Gregory can. More importantly, she can hold up “Faultline” as evidence that not all great bluegrass comes out of Nashville or Kentucky, and she can point to a heritage of love from friends and family as the launching pad for her record. After all, they were the ones who encouraged her to sing for the first time in public, when she was just 23 months old.
She doesn’t remember it, but she’s heard the story often enough: How she crooned “Amazing Grace” at Friendship Baptist Church, which she still attends today. What she does remember is how her parents, Jeff and Lisa Gregory, recruited her into the family’s bluegrass band.
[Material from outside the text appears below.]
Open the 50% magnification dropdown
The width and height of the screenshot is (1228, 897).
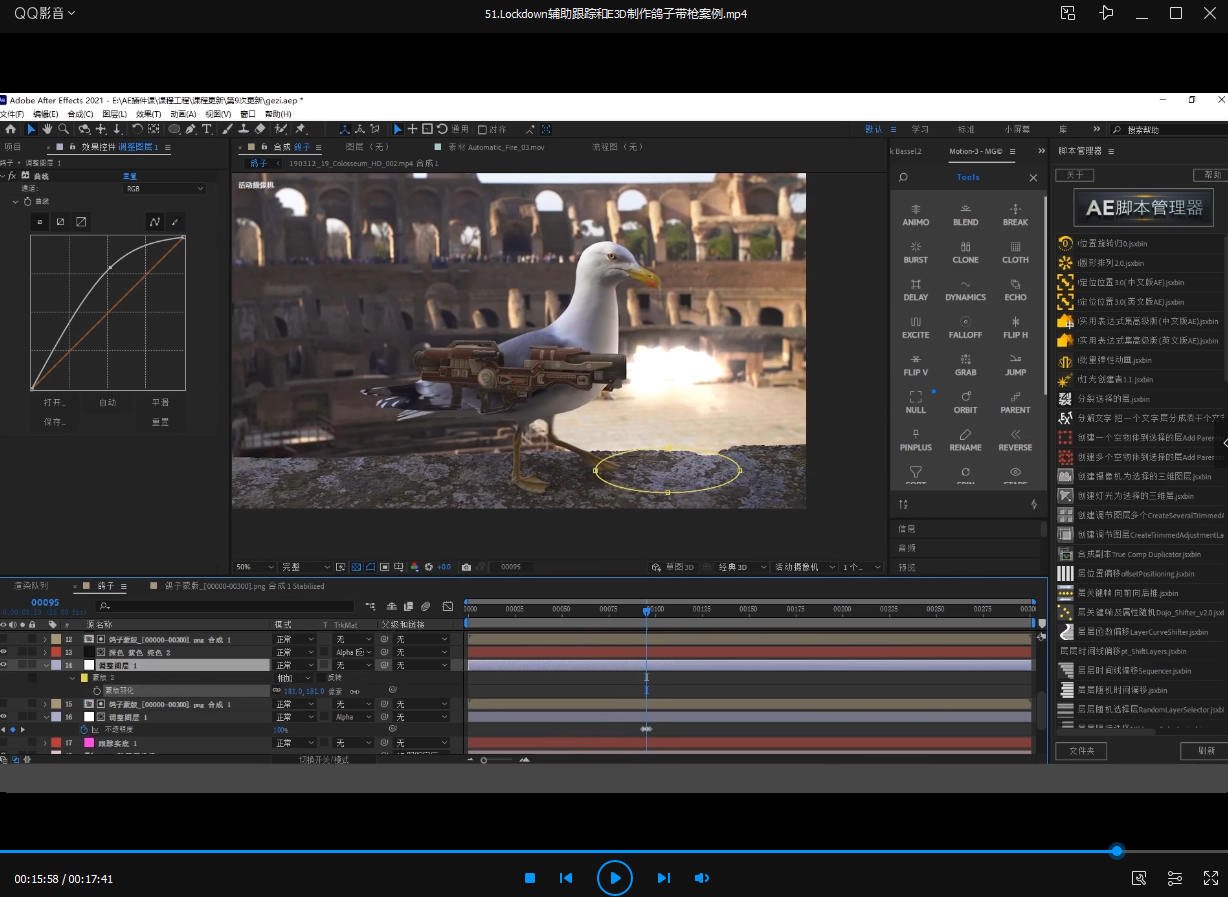pyautogui.click(x=250, y=567)
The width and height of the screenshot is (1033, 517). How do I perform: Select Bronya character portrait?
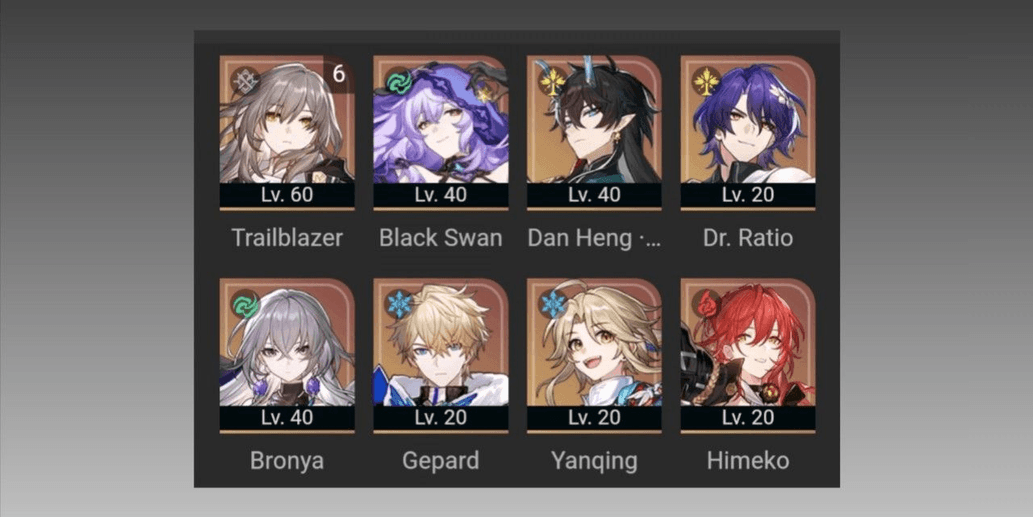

“My dad decided I needed to play something, and I thought, ‘That mandolin is little; I’ll play that!’” she said.
With her parents and brother Joseph, Jesse made an impact on local audiences as part of the Gregory Family band; from the first time she played to a Greenback audience until she was 16, when her parents decided to “retire” from constant performance, she dazzled local fans with her abilities as both a picker and a singer. It wasn’t always easy; at first, she said, she was insufferably shy, at least until watching her idols perform convinced her she couldn’t be both shy and famous.
And while her family may have been ready to step out of the spotlight, Jesse wasn’t. By the same token, neither were fans who had fallen in love with her honey-sweet voice, one with just the right amount of character and huskiness to give it heft. Deciding to forge ahead as a solo performer, she switched to guitar, and she started focusing more on writing original songs.
“People would call up and say, ‘Ya’ll aren’t playing anymore? Well we want Jesse to come and sing!’” she said. “That’s when everything started for me. It was bittersweet; I was sad that the family band was stopping, but I was very happy to keep going on my own.”
But she’s maintained a level head about it: After graduating from WBHS in 2009, she opted to attend East Tennessee State University, where she’s majored in bluegrass. Her studies entail constant practicing of her craft, so she’s gotten better as a musician and as a songwriter, and her ties to the bluegrass community have helped out as well: Justin Moses, her former mandolin instructor who now plays banjo for Ricky Skaggs, introduced her to Sierra Hull, a young star in the bluegrass world who in turn introduced Gregory to Alison Krauss.
When it came time to make “Faultine,” Gregory reached out to Krauss, who readily agreed to provide harmonies on the title track. She cut it with Randy Kohrs and Clay Hess, and now she’s ready to release it to fans. It’s been a long time coming, and a lot of work involved, but the end result is a spectacular effort as good as anything in the genre released on a major label in recent years.
“I’ve been consumed by it,” Gregory said. “It’s pretty much taken over my life, because I haven’t hired anybody to do the work for me. The design, all the work for it — I’ve had to do it all myself, and I’ve just figured everything out as I went along. It’s been a lot of hard work, but I’ve always thought that if you can’t be as good as or better than someone else out there, you might as well not do it. And I’ve got a strong drive to work hard and get better.”